Kekeliruan tentang Bitcoin yang beredar di kalangan trader dapat menyebabkan salah kaprah tentang aset digital ini. Supaya tidak tersesat, ada baiknya trader mengetahui fakta-fakta terkait Bitcoin di bawah ini:
1. Bitcoin Memiliki Jumlah Terbatas
Fakta Bitcoin yang mungkin belum disadari banyak orang adalah bahwa jumlah Bitcoin terbatas. Jumlah Bitcoin hanya ada sebanyak 21 juta koin saja, dan saat ini sudah ada kurang lebih 18.89 juta Bitcoin yang berhasil ditambang. Itu artinya, hanya tersisa sekitar 2.11 juta Bitcoin yang belum beredar. Jika nantinya Bitcoin sudah sepenuhnya ditambang, koin ini akan menjadi lebih langka lagi. Ini akan menjadikan harga Bitcoin menjadi lebih tinggi lagi.
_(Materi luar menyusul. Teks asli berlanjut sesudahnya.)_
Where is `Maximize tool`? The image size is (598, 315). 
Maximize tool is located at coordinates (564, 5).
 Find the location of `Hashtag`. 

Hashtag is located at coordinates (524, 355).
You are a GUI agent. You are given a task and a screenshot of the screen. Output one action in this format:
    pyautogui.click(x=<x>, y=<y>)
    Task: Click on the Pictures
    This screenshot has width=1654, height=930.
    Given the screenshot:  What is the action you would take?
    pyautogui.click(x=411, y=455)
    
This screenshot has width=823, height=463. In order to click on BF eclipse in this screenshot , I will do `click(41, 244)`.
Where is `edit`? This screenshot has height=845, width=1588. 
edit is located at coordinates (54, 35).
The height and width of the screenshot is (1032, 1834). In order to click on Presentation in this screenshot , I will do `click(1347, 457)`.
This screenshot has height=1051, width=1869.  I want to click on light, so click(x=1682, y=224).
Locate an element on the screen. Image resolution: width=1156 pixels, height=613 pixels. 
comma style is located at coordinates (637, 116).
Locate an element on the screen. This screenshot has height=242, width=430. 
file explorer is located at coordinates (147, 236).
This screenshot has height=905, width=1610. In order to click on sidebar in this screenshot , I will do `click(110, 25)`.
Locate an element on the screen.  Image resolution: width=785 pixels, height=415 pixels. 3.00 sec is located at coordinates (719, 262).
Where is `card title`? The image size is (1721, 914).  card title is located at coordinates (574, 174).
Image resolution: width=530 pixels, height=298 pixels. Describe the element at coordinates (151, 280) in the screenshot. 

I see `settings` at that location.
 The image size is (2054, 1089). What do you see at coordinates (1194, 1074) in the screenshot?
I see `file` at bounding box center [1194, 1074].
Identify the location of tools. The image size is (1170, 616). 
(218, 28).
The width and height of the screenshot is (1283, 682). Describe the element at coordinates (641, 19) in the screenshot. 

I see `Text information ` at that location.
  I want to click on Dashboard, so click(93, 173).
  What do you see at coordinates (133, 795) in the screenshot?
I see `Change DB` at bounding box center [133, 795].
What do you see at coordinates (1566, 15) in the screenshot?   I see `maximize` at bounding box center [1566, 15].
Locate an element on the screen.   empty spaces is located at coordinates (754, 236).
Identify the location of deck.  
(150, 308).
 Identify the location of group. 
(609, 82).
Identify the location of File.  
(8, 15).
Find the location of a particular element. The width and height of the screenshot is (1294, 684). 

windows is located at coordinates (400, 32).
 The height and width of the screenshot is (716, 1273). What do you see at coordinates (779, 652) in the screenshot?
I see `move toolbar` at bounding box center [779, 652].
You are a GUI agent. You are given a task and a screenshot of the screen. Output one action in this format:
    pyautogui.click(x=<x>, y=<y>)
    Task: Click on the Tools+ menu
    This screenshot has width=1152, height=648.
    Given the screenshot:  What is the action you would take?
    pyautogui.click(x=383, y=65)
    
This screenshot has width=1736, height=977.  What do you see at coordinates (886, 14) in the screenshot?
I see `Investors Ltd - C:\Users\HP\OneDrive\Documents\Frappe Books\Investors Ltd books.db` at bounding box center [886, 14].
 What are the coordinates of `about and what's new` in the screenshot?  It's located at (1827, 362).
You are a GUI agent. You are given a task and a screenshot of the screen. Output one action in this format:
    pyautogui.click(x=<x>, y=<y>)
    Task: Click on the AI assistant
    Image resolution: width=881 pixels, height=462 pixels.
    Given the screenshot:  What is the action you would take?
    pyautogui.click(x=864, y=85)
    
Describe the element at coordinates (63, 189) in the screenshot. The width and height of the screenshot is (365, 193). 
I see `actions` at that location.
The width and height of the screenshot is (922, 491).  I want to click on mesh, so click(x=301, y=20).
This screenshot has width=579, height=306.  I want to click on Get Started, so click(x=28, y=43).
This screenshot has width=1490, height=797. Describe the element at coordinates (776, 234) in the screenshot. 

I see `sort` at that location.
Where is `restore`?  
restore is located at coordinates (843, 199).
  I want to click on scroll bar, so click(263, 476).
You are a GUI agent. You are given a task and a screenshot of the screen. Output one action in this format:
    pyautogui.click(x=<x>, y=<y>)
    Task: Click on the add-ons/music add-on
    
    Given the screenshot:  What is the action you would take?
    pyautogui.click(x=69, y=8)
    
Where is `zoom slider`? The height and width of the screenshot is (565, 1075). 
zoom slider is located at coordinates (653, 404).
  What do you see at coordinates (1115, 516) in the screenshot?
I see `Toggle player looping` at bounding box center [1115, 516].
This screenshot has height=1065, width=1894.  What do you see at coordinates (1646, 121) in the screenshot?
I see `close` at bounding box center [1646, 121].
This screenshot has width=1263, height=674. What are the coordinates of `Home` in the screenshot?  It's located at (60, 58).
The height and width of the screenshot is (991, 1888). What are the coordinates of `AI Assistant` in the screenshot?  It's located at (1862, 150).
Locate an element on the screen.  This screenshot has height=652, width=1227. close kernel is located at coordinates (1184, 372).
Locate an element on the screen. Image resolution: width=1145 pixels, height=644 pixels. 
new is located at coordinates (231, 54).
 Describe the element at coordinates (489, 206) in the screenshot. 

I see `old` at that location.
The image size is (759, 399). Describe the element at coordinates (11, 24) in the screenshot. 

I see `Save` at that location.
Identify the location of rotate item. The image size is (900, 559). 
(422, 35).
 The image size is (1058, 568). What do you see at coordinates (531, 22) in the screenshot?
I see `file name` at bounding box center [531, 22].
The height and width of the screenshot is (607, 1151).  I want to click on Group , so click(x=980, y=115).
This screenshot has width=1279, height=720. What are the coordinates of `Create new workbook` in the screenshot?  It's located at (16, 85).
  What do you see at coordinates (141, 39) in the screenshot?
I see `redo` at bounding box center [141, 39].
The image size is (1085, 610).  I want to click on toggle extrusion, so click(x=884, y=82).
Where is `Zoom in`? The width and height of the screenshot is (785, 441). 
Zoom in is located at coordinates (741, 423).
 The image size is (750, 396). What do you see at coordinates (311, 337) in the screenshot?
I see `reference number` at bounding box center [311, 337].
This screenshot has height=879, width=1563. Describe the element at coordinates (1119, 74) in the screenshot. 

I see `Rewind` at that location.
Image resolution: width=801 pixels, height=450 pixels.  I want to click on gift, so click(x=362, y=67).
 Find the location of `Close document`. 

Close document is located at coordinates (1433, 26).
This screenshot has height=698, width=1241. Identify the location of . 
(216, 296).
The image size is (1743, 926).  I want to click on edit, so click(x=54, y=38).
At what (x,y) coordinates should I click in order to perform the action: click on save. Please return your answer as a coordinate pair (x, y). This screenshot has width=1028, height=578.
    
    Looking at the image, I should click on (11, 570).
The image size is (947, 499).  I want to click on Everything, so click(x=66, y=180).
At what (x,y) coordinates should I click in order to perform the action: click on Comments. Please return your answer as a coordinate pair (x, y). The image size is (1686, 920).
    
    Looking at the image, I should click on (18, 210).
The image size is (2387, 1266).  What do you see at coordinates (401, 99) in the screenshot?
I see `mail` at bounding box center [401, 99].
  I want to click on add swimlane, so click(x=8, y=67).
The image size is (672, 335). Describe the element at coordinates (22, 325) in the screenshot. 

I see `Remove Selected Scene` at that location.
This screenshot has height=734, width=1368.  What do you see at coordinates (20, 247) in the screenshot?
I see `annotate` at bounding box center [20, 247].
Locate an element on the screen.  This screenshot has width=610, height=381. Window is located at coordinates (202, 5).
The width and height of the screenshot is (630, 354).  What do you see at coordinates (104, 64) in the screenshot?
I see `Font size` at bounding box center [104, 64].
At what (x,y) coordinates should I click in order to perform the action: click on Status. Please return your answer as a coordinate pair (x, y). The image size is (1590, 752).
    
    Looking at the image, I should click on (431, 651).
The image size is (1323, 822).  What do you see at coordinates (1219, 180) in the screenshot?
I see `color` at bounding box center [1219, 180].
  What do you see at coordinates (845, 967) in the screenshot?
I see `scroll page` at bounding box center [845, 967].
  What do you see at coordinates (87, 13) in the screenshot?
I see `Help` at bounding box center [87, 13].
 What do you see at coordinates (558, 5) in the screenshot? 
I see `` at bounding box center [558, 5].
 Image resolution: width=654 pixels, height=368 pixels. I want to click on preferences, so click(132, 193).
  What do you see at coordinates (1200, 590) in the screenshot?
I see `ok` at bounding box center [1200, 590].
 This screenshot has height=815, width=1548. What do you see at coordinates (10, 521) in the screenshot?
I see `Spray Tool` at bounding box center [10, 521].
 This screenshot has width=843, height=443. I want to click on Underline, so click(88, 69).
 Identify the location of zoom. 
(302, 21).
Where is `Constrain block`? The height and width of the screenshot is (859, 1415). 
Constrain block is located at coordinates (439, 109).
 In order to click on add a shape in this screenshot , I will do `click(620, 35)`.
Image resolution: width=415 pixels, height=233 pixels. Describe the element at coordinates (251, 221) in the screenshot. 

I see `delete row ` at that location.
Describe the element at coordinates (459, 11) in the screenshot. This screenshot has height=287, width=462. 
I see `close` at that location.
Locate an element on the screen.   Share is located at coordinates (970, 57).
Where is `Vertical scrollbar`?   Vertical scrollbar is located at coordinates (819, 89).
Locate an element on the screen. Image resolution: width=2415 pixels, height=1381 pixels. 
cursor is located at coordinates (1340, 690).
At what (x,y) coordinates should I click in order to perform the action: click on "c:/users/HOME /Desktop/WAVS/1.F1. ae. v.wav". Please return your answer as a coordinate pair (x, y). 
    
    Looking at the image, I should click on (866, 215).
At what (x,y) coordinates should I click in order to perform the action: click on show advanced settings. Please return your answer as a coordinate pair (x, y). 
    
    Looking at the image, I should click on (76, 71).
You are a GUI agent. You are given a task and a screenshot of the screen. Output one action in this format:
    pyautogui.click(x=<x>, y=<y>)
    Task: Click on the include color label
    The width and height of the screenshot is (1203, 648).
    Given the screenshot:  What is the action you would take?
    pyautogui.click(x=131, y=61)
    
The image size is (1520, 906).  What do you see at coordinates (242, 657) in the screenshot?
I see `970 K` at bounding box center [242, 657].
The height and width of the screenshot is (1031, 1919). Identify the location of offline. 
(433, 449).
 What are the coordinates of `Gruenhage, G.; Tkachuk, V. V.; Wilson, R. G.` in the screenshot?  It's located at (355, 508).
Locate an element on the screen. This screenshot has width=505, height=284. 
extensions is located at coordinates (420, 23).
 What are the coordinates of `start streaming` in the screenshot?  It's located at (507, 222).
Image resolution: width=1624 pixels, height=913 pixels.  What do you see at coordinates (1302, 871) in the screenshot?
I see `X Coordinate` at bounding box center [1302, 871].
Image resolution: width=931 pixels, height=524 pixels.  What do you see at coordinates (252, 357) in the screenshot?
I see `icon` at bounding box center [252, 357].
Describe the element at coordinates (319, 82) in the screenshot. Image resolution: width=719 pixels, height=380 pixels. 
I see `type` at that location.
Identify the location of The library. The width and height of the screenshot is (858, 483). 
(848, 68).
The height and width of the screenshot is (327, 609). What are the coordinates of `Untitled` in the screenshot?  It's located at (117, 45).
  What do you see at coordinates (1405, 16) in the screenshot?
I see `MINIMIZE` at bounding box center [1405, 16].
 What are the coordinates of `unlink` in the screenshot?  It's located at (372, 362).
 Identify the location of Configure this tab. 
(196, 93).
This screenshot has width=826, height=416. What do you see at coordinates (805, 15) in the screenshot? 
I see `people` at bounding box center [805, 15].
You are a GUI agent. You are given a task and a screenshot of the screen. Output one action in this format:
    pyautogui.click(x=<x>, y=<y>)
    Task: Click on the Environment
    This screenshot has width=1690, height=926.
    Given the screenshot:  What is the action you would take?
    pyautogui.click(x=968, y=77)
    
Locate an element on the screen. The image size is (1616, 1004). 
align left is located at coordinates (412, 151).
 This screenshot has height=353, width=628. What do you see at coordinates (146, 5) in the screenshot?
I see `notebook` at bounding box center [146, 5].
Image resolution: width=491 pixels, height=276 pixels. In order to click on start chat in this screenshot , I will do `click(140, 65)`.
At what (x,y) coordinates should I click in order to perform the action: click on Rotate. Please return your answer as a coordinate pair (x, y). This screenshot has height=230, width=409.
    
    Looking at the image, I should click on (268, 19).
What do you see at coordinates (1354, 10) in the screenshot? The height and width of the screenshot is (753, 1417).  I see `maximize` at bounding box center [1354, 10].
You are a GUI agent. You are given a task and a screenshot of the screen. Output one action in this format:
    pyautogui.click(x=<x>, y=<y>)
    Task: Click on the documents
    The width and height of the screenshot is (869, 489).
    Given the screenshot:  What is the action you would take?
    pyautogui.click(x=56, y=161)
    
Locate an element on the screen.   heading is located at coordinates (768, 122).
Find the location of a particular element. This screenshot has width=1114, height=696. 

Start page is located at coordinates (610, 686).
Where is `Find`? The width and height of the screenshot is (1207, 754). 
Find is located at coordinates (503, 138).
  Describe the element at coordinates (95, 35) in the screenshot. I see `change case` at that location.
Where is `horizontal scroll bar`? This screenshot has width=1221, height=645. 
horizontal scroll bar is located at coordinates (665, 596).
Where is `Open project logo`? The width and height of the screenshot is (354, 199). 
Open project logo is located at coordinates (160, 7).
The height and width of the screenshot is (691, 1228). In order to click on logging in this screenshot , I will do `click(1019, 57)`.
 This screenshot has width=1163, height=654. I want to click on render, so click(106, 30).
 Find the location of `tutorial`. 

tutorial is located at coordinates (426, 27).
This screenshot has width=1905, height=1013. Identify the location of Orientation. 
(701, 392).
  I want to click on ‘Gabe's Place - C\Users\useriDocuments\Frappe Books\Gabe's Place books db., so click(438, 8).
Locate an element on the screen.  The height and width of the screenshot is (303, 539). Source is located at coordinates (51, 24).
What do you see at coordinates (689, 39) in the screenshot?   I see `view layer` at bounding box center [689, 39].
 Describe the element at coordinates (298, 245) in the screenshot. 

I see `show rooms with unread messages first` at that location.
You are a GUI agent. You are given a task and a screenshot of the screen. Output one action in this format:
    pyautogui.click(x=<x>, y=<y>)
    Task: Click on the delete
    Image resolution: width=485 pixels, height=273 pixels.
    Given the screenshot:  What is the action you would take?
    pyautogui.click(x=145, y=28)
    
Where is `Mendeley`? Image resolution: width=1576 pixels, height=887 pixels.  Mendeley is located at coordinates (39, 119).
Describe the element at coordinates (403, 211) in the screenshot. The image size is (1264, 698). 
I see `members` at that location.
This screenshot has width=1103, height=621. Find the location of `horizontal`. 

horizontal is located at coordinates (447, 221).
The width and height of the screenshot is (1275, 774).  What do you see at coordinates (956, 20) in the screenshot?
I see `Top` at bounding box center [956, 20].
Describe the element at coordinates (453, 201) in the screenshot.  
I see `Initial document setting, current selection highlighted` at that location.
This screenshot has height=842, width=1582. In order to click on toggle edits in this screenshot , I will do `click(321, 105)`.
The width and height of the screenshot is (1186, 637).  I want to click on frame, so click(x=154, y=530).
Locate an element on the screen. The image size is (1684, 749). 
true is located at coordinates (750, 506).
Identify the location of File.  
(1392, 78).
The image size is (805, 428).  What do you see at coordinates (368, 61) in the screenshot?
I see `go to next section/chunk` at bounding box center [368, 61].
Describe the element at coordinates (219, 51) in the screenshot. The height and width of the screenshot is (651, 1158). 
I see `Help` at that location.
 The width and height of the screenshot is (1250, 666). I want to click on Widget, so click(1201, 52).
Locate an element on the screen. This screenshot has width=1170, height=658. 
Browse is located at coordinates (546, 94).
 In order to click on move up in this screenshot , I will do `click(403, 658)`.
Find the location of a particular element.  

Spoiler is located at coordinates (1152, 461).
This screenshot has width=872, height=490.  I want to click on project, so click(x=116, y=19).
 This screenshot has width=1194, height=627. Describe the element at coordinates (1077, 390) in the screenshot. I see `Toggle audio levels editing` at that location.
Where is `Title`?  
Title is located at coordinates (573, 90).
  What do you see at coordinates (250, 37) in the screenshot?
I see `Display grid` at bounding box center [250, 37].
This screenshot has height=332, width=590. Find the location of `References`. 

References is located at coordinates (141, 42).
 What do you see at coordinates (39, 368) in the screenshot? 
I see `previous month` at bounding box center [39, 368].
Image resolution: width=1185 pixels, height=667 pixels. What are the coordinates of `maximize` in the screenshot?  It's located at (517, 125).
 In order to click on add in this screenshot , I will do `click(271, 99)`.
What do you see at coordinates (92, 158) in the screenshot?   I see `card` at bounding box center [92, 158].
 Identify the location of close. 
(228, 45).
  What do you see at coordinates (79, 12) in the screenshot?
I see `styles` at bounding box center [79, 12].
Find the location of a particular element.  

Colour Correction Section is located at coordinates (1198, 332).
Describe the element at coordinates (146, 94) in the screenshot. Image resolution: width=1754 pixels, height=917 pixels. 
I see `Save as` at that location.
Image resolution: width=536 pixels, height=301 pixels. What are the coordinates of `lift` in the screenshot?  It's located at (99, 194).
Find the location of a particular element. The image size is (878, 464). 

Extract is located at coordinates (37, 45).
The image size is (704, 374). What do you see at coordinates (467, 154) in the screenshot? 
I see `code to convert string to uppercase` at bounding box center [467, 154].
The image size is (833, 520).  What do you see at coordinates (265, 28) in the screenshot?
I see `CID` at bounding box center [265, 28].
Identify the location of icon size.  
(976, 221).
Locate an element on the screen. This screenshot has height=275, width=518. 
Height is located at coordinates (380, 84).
2. Bitcoin Dapat Kena Pajak
Peraturan mengenai pajak Bitcoin mungkin berbeda-beda tergantung negara masing-masing. Hal ini juga dapat berubah kapan saja tergantung keputusan pemerintah. Indonesia sendiri baru saja merilis peraturan mengenai pajak dari aset kripto. Pajak yang ditarik adalah Pajak Pertambahan Nilai (PPN) dan Pajak Penghasilan (PPh). Pemajakan ini tertuang dalam Peraturan Menteri Keuangan (PMK) nomor 68 tahun 2022 tentang Pajak Pertambahan Nilai dan Pajak Penghasilan atas transaksi perdagangan aset kripto yang dirilis pada 5 Maret 2022.
Baca juga: Bagaimana Cara Menghitung Pajak Kripto di Indonesia?
3. Bitcoin Tidak Bisa di-Banned Sepenuhnya
Sejumlah negara telah berdiskusi untuk melarang aset kripto, termasuk Bitcoin. Masalah ini mungkin erat kaitannya dengan kebijakan negara masing-masing. Tetapi, hal ini tidak bisa sepenuhnya dilakukan. Salah satu alasannya adalah karena Bitcoin dan aset kripto lain disimpan dalam sebuah dompet digital yang disebut wallet. Siapapun bisa membuat dan memiliki wallet karena sifatnya virtual. Secara logika, semua penduduk negara dapat melakukan trading kripto kapan pun dan di mana pun. Pada akhirnya, negara hanya bisa menetapkan regulasi saja.
4. Tidak Ada yang Tahu Siapa Pencipta Bitcoin
Hal yang paling misterius tentang Bitcoin adalah tidak ada yang mengetahui siapa penciptanya. Orang-orang hanya mengetahui bahwa aset ini dibuat oleh sosok bernama Satoshi Nakamoto. Tetapi, siapa itu Satoshi Nakamoto, bagaimana wajahnya, apa kewarganegaraannya, tidak ada yang bisa menjawab. Ada beberapa orang yang mengaku sebagai Satoshi Nakamoto, tetapi tidak satu pun dari mereka yang dapat membuktikannya. Rumornya, saat ini jumlah kekayaan Satoshi Nakamoto berjumlah sekitar 1 miliar Bitcoin.
Meskipun penuh pro kontra, tak bisa dipungkiri bahwa trading Bitcoin memang menguntungkan. Bahkan, saat ini ada beberapa tokoh yang berhasil sukses berkat Bitcoin.